▸ **EXERCISE BRIEF**
Gather every line of the records below that contains the string "pixels", treating uppercase and lowercase as different.

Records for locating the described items
········

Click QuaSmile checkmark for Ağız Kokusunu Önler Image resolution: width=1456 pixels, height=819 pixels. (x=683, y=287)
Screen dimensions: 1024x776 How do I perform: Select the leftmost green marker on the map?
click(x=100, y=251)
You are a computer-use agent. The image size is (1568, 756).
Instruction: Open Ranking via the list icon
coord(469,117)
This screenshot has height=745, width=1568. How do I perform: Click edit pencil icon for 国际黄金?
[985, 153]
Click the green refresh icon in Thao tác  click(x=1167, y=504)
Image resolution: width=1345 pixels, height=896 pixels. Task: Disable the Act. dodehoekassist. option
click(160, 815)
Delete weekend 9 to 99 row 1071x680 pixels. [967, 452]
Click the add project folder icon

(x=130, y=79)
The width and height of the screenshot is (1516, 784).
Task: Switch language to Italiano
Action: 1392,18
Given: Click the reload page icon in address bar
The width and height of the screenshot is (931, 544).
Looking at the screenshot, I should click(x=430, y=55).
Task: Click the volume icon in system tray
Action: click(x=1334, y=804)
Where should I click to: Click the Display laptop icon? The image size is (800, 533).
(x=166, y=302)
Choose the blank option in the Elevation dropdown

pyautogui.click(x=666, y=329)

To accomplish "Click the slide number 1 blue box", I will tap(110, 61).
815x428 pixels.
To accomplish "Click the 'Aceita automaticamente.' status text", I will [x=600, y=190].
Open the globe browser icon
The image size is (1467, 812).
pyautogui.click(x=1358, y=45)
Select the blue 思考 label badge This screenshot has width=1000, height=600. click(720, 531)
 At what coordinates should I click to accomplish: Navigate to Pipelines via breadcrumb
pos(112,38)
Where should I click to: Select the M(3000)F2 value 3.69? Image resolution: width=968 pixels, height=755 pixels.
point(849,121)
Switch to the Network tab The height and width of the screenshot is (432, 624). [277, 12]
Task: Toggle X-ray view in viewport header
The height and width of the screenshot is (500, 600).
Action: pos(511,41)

········

▸ **SOLUTION BELOW**
Click QuaSmile checkmark for Ağız Kokusunu Önler Image resolution: width=1456 pixels, height=819 pixels. (x=683, y=287)
Image resolution: width=1345 pixels, height=896 pixels. Task: Disable the Act. dodehoekassist. option
Delete weekend 9 to 99 row 1071x680 pixels. [967, 452]
815x428 pixels.
Where should I click to: Select the M(3000)F2 value 3.69? Image resolution: width=968 pixels, height=755 pixels.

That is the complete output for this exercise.